Specifically, Egypt will purchase 50 Ka-52K Alligator gunships -- a maritime version of Russia's new combat helicopter designed to replace its dreaded Mil Mi-28 Hind attack helicopter. Able to fly at night and in day, and also in adverse weather conditions, each Ka-52K boasts:
- Armor plating to resist ground fire
- See-in-the-dark thermal optics for night attack
- Two side-mounted cannons
- Six wing-mounted hardpoints for air-to-air, air-to-ground, and antiship missiles.
In what's likely to amount to a $1.2 billion purchase, Egypt is buying 50 of these helos. That's many more than just two Mistral aircraft carriers can carry -- but would be just the right number to fill up the flight decks on three Mistrals.
What it means to investors
Separately from the carrier-related contracts, we also have word from DefenseUpdate that Egypt is buying an unspecified number of Patroller medium altitude, long endurance (MALE) drones from French defense company Sagem. While the value of this last contract is unknown, the contracts we do have good information on are already adding up quick.

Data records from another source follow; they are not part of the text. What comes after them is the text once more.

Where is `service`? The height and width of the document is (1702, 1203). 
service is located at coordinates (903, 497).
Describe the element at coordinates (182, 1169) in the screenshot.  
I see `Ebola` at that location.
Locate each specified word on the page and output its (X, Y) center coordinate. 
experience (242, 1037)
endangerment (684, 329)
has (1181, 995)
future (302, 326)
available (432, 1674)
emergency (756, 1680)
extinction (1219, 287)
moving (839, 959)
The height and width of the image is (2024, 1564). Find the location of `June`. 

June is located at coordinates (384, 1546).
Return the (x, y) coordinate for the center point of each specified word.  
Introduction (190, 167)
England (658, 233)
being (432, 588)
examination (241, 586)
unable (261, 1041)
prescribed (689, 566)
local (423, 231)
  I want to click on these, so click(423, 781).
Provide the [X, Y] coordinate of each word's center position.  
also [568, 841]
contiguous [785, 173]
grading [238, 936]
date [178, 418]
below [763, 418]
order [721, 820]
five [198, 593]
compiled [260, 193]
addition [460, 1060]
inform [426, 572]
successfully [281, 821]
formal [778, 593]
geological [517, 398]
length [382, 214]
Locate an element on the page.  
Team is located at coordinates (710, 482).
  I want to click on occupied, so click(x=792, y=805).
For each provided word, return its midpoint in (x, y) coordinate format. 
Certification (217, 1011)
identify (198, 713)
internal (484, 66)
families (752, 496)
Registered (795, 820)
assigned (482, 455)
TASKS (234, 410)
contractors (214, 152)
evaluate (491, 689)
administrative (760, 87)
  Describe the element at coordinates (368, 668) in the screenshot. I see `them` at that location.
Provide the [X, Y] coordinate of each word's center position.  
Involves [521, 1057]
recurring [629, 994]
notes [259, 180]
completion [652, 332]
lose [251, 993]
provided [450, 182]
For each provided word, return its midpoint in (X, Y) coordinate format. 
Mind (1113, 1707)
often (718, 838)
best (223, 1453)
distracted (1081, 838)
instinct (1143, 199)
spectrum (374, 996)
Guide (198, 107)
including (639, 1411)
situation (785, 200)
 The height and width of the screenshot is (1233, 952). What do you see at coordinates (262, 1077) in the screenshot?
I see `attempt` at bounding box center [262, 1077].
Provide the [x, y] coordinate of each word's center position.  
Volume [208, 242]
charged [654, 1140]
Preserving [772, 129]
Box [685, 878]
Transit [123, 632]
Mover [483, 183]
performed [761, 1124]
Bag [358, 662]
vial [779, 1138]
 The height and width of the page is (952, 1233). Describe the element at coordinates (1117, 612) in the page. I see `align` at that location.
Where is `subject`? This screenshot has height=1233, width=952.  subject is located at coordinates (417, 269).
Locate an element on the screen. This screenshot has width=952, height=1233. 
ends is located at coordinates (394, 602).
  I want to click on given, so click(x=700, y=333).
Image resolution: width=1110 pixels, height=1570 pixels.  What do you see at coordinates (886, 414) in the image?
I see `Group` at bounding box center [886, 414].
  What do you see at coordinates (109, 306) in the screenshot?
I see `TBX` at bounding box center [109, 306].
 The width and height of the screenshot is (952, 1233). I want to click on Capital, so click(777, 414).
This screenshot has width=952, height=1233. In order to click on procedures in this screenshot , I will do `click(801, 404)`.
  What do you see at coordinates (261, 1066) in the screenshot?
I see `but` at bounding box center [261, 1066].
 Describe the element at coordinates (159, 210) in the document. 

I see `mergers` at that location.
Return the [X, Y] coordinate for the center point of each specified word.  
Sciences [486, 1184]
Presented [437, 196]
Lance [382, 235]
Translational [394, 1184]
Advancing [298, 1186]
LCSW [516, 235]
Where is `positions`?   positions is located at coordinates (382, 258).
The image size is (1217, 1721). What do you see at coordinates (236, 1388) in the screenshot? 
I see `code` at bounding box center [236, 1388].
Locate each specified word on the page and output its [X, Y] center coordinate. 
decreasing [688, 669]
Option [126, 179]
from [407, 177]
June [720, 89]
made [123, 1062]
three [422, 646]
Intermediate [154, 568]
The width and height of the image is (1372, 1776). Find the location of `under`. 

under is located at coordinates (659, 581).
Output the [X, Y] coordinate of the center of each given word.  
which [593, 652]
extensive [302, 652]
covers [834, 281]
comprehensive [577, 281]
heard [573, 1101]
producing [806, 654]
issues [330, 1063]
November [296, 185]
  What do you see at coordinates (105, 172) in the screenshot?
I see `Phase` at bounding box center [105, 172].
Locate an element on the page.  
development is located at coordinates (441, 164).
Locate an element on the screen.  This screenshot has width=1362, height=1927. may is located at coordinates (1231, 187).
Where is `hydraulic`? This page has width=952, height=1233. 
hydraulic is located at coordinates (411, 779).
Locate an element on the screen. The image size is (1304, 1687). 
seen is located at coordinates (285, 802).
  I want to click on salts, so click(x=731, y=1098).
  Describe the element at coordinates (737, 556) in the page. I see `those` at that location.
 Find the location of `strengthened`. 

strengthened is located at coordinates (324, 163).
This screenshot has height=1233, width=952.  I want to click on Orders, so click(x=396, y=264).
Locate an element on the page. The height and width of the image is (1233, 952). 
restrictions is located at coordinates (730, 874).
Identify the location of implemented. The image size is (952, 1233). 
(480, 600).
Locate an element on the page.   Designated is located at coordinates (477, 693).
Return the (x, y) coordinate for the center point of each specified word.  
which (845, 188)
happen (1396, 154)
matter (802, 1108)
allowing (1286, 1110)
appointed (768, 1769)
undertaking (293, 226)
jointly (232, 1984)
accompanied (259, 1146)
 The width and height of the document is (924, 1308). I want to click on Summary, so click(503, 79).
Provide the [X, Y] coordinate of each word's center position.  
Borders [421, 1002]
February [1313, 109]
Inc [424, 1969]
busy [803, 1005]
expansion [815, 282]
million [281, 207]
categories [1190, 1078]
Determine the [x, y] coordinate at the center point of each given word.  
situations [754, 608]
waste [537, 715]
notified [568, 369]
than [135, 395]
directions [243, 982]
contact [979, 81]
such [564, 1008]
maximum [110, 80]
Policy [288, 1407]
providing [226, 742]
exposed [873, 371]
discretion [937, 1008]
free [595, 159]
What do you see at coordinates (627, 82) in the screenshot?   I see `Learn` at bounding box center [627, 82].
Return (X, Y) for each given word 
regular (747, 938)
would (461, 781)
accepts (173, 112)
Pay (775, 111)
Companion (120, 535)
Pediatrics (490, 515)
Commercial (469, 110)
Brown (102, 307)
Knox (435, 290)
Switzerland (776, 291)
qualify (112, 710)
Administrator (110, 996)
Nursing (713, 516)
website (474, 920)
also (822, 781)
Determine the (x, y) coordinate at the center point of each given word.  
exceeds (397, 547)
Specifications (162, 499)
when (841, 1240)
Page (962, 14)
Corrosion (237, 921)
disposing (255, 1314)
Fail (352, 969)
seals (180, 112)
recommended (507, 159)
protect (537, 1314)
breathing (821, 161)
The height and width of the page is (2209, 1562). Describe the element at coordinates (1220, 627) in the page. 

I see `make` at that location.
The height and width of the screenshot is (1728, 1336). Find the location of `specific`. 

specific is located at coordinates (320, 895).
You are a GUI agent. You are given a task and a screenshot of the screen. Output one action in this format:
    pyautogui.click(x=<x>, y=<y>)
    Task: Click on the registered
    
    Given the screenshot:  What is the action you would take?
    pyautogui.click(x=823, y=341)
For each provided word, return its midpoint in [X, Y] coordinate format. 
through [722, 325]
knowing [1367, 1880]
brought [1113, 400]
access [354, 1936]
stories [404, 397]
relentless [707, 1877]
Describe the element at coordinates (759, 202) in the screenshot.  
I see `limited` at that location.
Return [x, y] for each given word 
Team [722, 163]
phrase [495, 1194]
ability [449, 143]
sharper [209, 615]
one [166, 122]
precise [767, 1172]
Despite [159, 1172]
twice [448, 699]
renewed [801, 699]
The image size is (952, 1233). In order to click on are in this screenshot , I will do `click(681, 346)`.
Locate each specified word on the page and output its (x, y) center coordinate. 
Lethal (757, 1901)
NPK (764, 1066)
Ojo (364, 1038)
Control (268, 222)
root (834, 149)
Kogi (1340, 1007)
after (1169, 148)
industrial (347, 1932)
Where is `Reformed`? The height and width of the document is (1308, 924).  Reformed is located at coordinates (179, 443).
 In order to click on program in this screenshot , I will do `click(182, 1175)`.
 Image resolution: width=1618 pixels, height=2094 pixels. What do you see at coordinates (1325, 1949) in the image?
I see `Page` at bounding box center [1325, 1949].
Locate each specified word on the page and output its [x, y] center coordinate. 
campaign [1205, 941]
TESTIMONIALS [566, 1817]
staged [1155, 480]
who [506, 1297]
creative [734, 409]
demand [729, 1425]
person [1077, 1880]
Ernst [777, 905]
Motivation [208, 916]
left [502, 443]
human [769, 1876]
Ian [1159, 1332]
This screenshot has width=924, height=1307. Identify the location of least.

What it all means to investors
Tally it up. So far this year, purchases of 24 Rafale fighter jets and one French frigate for $5.7 billion, plus $1.1 billion for the Mistrals, plus $1.2 billion for the helicopters, and you end up with $8 billion in arms purchases by Egypt. This is on top of last year's purchase of four French Gowind Combat Corvettes (adding $1.4 billion to the shopping bill). Add some Patroller drones to the mix, and we're rapidly approaching $10 billion in combined armed sales to Egypt in the space of about one year.
To put that in context, $10 billion is more than twice Egypt's supposed annual defense budget, as calculated by GlobalFirepower.com. This sounds like it should be a difficult pace of spending to maintain, but it may not be.
Recall that last month, Italian oil giant Eni (NYSE:E) discovered a "super giant" natural gas field just off of Egypt's Mediterranean coast. Dubbed the "Zohr Prospect," the field is believed to contain as much as "30 trillion cubic feet of natural gas, equivalent to 5.5 billion barrels of oil," making it "the largest [gas field] ever found in the Mediterranean Sea."
S&P Capital IQ data show that this discovery should more than double Eni's proven gas reserves. Simultaneously, Eni notes that the discovery will satisfy Egypt's gas needs "for decades." It will also provide revenues that could fund years of military buildup for Egypt. At current world gas prices of roughly $2.50 per 1,000 cubic feet of natural gas, Zohr's contents could be worth as much as $75 billion.
That's a lot of capital Egypt now has available to pour into defense spending over the coming years. Egypt's arms race has only just begun -- and defense contractors may have just found a new favorite customer.